---- RECORDS SHOWN

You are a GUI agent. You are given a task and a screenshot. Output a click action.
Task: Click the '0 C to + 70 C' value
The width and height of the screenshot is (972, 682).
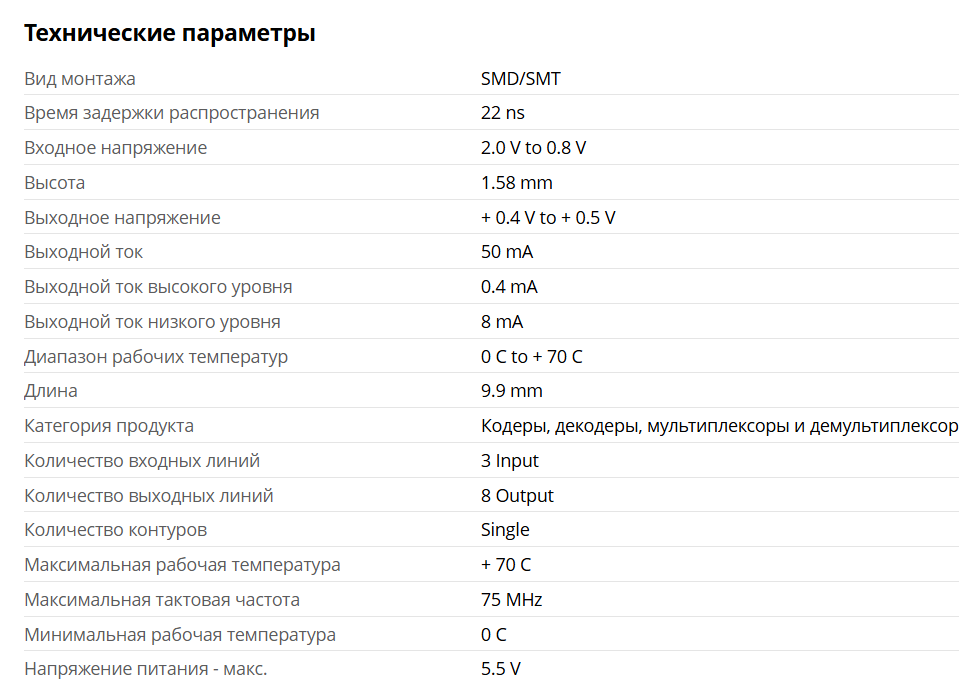tap(531, 357)
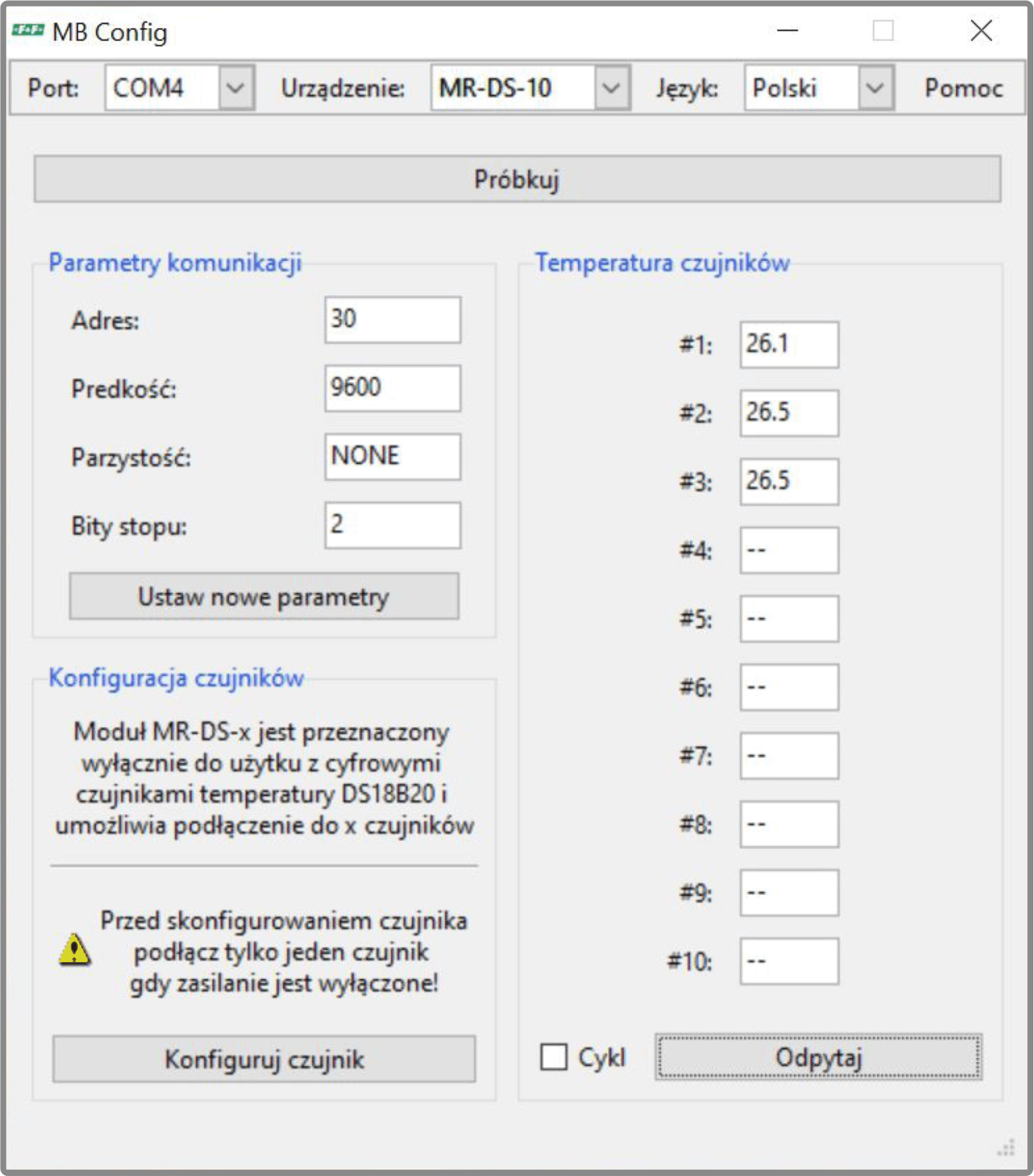This screenshot has width=1034, height=1176.
Task: Click the Próbkuj button
Action: click(518, 179)
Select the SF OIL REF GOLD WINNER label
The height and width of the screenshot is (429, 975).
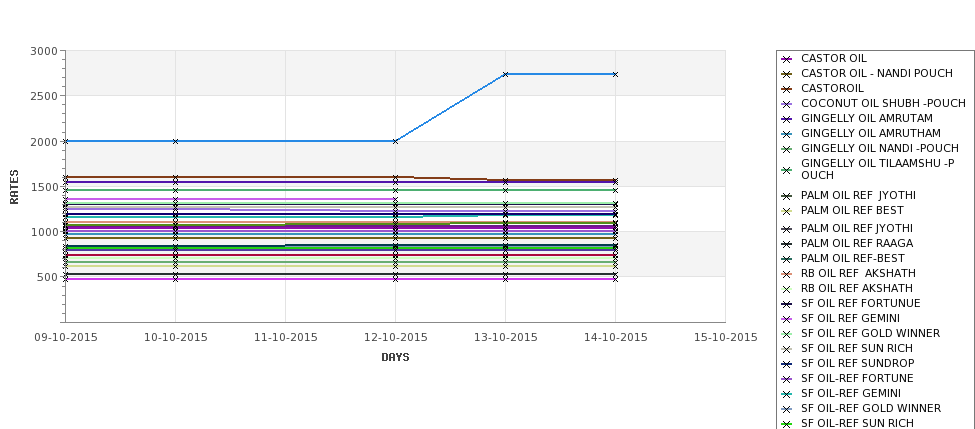point(871,333)
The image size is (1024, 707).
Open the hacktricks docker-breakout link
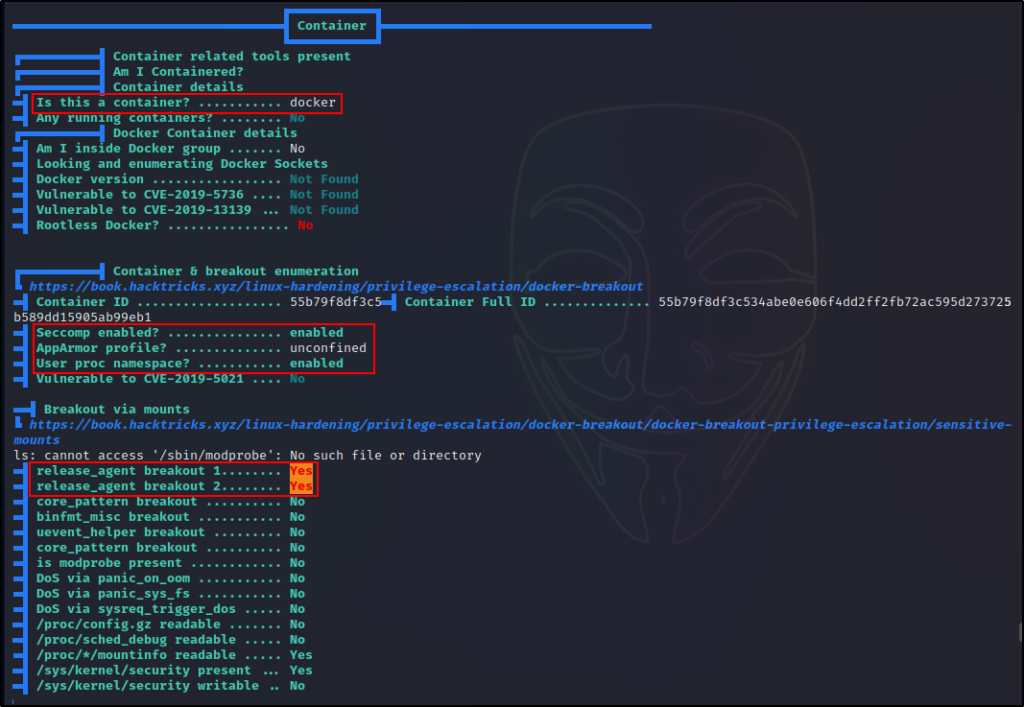click(x=336, y=286)
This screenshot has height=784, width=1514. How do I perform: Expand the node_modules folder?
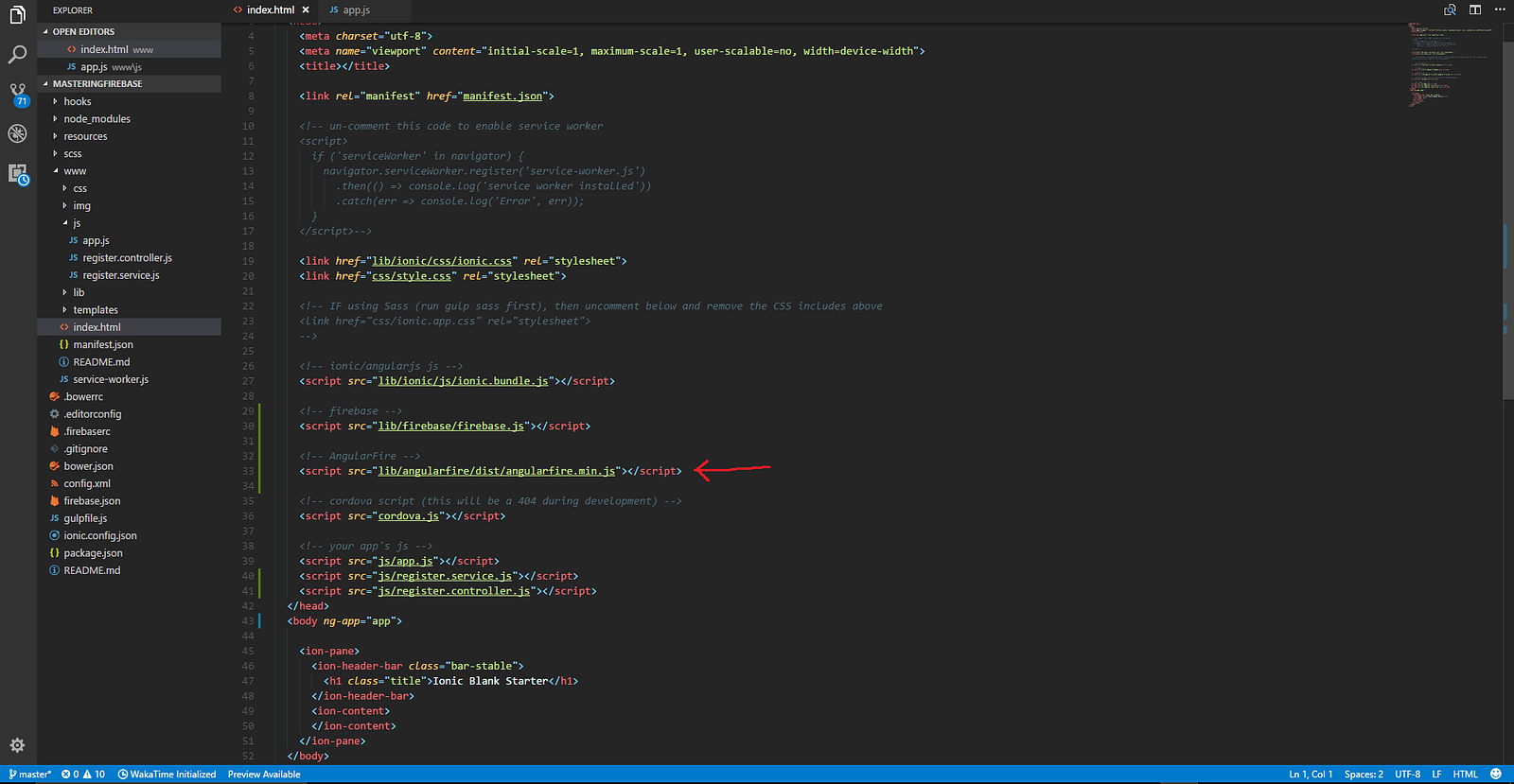point(97,119)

--------

_WHAT YOU HAVE TO DO_
Omitting the images, transcribe every record exactly.

_SOLUTION FOR THIS PROBLEM_
You are a GUI agent. You are given a task and a screenshot. Output a click action.
Task: Click the '0 C to + 70 C' value
The width and height of the screenshot is (972, 682).
tap(531, 357)
This screenshot has width=1034, height=1176.
Task: Click the Próbkuj button
Action: click(518, 179)
Select the SF OIL REF GOLD WINNER label
The height and width of the screenshot is (429, 975).
point(871,333)
The image size is (1024, 707).
Open the hacktricks docker-breakout link
click(x=336, y=286)
This screenshot has height=784, width=1514. How do I perform: Expand the node_modules folder?
point(97,119)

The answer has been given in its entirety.